Opinion Review
Copyright ©The Author(s) 2021. Published by Baishideng Publishing Group Inc. All rights reserved.
World J Psychiatr. Mar 19, 2021; 11(3): 63-72
Published online Mar 19, 2021. doi: 10.5498/wjp.v11.i3.63
Exorcising memories of internalised stigma: The demons of lived experience
Joanna Ruth Fox
Joanna Ruth Fox, School of Education and Social Care, Anglia Ruskin University, Cambridge CB1 1PT, United Kingdom
Author contributions: The author prepared the ideas for the article herself and is the sole author.
Conflict-of-interest statement: There was no conflict of interest in the writing and publication of this article.
Open-Access: This article is an open-access article that was selected by an in-house editor and fully peer-reviewed by external reviewers. It is distributed in accordance with the Creative Commons Attribution NonCommercial (CC BY-NC 4.0) license, which permits others to distribute, remix, adapt, build upon this work non-commercially, and license their derivative works on different terms, provided the original work is properly cited and the use is non-commercial. See: http://creativecommons.org/Licenses/by-nc/4.0/
Corresponding author: Joanna Ruth Fox, PhD, Senior Lecturer, School of Education and Social Care, Anglia Ruskin University, East Road, Cambridge CB1 1PT, United Kingdom. joanna.fox@aru.ac.uk
Received: December 20, 2020
Peer-review started: December 20, 2020
First decision: January 7, 2021
Revised: January 14, 2021
Accepted: February 26, 2021
Article in press: February 26, 2021
Published online: March 19, 2021

Public stigma and self-stigma impact negatively on the lives of people with mental health issues. Many people in society stereotype and discriminate against people with mental ill-health, and often this negative process of marginalisation is internalised by people with lived experiences. Thus, this negative internalisation leads to the development of self-stigma. In this article, I reflect on my own experiences of shame and self-stigma as a person with mental ill-health socially bullied by peers from my community and social groups. I present a personal narrative of both public and self-stigmatisation which I hope will enable me to exorcise memories of internalised stigma, which are encountered as my demons of lived experience. Using reflexivity, a process used widely in health and social care fields, I consider how social bullying shattered my fragile confidence, self-esteem, and self-efficacy in the early days of my recovery; the impact of associative stigma on family members is also explored. Following this, the potential to empower people who experience shame and stigma is explored alongside effective anti-stigma processes which challenge discrimination. I connect the concept of recovery with the notion of empowerment, both of which emphasise the importance of agency and self-efficacy for people with mental ill-health. Finally, I consider how the concepts of empowerment and recovery can challenge both the public stigma held by peers in the community and the self-stigma of those with lived experiences.

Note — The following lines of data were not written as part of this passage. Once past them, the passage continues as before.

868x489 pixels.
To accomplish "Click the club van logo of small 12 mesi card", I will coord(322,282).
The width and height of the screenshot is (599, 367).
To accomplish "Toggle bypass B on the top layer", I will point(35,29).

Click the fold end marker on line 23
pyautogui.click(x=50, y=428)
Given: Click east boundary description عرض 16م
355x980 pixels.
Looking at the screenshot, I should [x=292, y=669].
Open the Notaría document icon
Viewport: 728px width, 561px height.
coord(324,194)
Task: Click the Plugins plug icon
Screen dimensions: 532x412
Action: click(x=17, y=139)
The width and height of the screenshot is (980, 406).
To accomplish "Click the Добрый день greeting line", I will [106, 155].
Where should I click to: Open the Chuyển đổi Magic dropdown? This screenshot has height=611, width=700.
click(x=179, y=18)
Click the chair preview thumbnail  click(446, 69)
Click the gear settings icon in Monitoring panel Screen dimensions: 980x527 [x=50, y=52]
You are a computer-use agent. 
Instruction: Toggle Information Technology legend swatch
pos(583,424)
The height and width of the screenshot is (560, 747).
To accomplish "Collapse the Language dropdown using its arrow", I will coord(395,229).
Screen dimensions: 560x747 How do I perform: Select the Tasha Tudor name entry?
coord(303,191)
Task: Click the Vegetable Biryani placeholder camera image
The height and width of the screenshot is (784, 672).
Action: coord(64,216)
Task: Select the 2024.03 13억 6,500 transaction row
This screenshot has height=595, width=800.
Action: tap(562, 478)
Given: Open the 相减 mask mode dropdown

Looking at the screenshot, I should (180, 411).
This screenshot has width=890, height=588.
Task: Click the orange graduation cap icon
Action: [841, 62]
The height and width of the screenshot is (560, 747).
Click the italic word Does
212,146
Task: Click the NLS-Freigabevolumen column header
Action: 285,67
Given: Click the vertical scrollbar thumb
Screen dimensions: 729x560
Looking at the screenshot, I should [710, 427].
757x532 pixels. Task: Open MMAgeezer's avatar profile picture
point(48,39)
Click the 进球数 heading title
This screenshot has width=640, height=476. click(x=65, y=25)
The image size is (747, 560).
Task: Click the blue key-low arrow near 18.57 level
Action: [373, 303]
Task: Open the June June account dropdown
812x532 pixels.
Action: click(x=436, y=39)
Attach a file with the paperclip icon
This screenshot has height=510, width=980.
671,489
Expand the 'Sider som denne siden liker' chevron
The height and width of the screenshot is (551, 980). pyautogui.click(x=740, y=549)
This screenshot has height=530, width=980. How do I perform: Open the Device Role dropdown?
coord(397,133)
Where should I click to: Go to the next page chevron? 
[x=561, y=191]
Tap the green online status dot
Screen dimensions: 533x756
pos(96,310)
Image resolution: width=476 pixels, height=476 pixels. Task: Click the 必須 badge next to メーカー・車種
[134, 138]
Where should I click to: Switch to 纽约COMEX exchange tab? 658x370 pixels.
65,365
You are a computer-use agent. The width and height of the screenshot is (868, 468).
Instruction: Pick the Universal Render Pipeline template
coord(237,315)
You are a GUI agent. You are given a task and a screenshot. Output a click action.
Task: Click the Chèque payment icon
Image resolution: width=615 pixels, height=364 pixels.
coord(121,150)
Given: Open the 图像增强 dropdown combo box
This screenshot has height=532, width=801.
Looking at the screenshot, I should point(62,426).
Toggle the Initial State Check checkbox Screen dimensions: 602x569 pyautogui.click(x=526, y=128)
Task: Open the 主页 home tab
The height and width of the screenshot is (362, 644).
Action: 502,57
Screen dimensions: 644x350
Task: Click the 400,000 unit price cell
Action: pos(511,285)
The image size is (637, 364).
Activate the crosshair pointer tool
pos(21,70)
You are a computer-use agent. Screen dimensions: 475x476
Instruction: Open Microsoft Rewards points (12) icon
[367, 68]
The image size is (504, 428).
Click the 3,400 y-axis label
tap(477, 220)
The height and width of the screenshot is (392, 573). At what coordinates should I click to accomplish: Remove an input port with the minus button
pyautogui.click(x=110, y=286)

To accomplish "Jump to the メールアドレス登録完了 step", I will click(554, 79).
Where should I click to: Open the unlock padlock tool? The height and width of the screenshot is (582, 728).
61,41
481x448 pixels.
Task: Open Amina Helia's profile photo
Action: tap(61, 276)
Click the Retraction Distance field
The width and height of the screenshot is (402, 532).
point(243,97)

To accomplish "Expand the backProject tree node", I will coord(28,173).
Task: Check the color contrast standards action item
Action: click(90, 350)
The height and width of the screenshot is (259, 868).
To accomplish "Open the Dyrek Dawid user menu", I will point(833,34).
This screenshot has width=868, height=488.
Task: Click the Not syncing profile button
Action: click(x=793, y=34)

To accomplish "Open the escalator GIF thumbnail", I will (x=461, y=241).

Keywords: Stigma, User-led narrative, Reflexivity, Empowerment, Recovery, Mental health

Core Tip: The article explores the experiences of stigma and discrimination experienced by a person with lived experience of mental ill-health. It explores how both public stigma and self-stigma can shatter fragile confidence and impact negatively on both self-efficacy and self-esteem. Connections with the importance of empowerment and recovery in mental health are considered, and how they can overcome the sense of shame and self-pity experienced by people with mental ill-health who encounter social bullying by peers in their community.